The Most Important Metrics and How to Write PromQL
Consumer Lag — The #1 Metric You Need to Alert On
Consumer lag is the number of messages a producer has written to a partition that the consumer hasn’t yet processed. A continuously rising lag means the consumer can’t keep up with the producer — this is the first sign of a pipeline problem.
# Total lag for a consumer group broken down by topic
sum(kafka_consumergroup_lag{consumergroup="my-app-group"}) by (topic)
# Alert when lag exceeds the threshold (adjust per group SLA)
alert: KafkaConsumerLagHigh
expr: kafka_consumergroup_lag{consumergroup="payment-consumer"} > 5000
for: 5m
Broker Throughput
# Messages per second across the entire cluster
sum(kafka_broker_messages_in_per_sec) by (instance)
# Bytes in/out for bandwidth monitoring
sum(kafka_broker_bytes_in_per_sec) by (instance)
sum(kafka_broker_bytes_out_per_sec) by (instance)

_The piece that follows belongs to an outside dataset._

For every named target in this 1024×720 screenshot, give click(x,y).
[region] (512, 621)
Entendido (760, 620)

Topic Health — Under-replicated Partitions
This is the metric I assign the highest alert priority to. When UnderReplicatedPartitions > 0, some replicas are failing to sync with the leader — if a broker dies at that moment, there’s a risk of message loss.
# Alert immediately on any under-replicated partition — no for: delay needed
alert: KafkaUnderReplicatedPartitions
expr: kafka_broker_under_replicated_partitions > 0
# Active controller count must always equal exactly 1 across the cluster
alert: KafkaControllerAbnormal
expr: sum(kafka_broker_active_controller_count) != 1
Practical Tips from a Production Environment
- Separate consumer lag alerts by group: don’t alert on total cluster lag — each consumer group has different throughput and SLA requirements. A payment-processing group might need a threshold of 1,000, while an analytics group can tolerate 100,000.

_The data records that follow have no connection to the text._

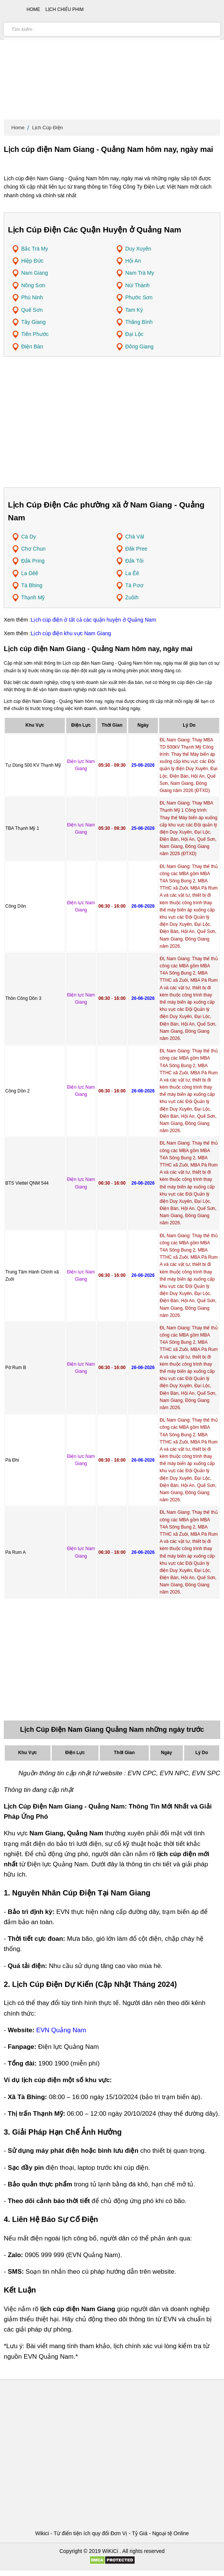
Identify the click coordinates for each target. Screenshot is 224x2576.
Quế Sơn (32, 310)
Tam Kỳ (134, 310)
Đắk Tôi (134, 561)
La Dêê (29, 573)
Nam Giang (34, 273)
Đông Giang (139, 346)
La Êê (132, 573)
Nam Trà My (139, 273)
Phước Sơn (138, 297)
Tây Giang (33, 322)
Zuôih (131, 597)
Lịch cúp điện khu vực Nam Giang (71, 633)
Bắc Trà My (34, 249)
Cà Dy (28, 537)
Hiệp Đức (32, 261)
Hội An (133, 261)
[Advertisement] (112, 60)
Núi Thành (137, 285)
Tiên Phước (35, 334)
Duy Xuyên (138, 249)
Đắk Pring (33, 561)
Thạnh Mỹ (33, 597)
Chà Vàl (134, 537)
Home (18, 127)
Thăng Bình (138, 322)
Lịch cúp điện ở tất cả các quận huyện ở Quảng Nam (93, 620)
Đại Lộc (134, 334)
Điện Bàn (32, 346)
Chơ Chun (33, 549)
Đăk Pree (136, 549)
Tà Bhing (31, 585)
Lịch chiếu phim (64, 9)
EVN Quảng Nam (61, 2030)
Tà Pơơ (134, 585)
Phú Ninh (32, 297)
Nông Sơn (33, 285)
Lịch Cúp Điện (47, 127)
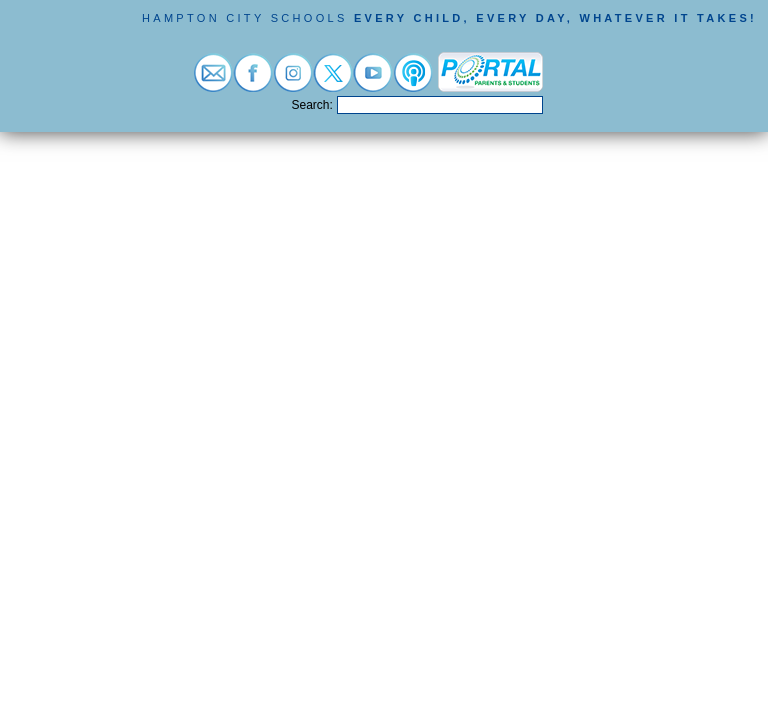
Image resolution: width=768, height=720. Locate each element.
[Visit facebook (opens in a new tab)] (253, 81)
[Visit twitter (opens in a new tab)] (333, 81)
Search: (312, 105)
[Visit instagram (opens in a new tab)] (293, 81)
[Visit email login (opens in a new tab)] (213, 81)
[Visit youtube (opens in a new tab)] (373, 81)
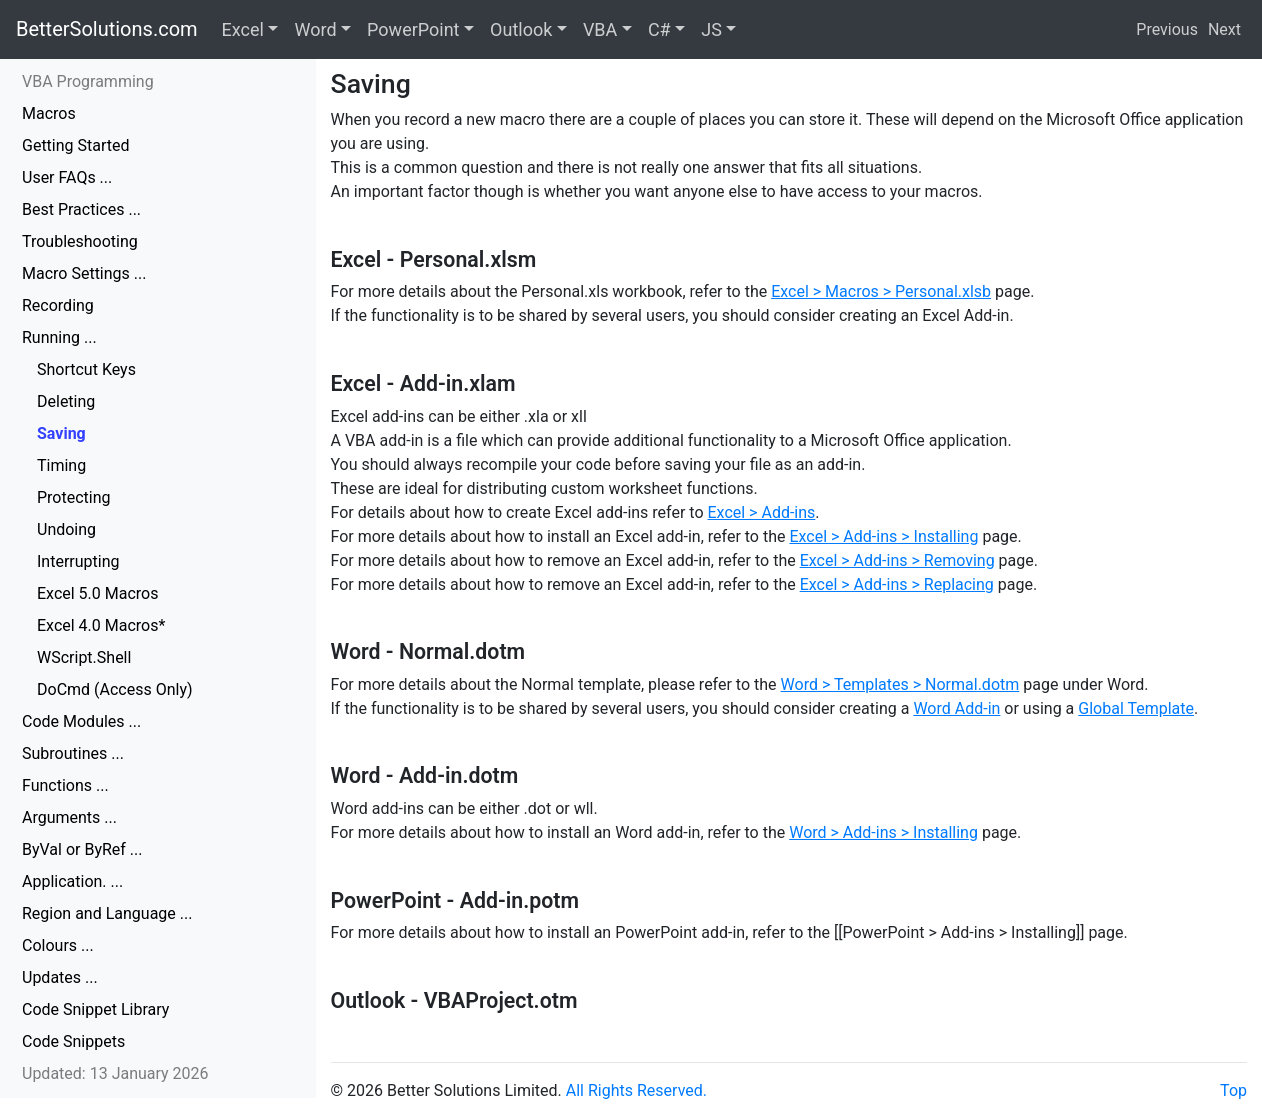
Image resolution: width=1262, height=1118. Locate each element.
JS (711, 29)
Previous (1167, 29)
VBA (600, 29)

- Add Grafana variables: create variables for
consumergroupandtopicin your dashboard for quick filtering during troubleshooting, instead of having to edit queries every time. - kafka-exporter with SASL: if your cluster has authentication enabled, add the flags
--sasl.enabled --sasl.username --sasl.password --sasl.mechanismwhen running kafka-exporter. - Network partition alert: also monitor the
kafka_controller_offline_partitions_countmetric — offline partitions often signal network issues between brokers.
Since setting up this stack, whenever we get a “consumer lag spike” alert, our team immediately correlates on the same Grafana dashboard: CPU/memory of the consumer service, broker network throughput, disk I/O. Instead of opening 5 SSH terminals into 5 different servers, all the information is on one screen — debug time dropped from 20 minutes to 3–4 minutes.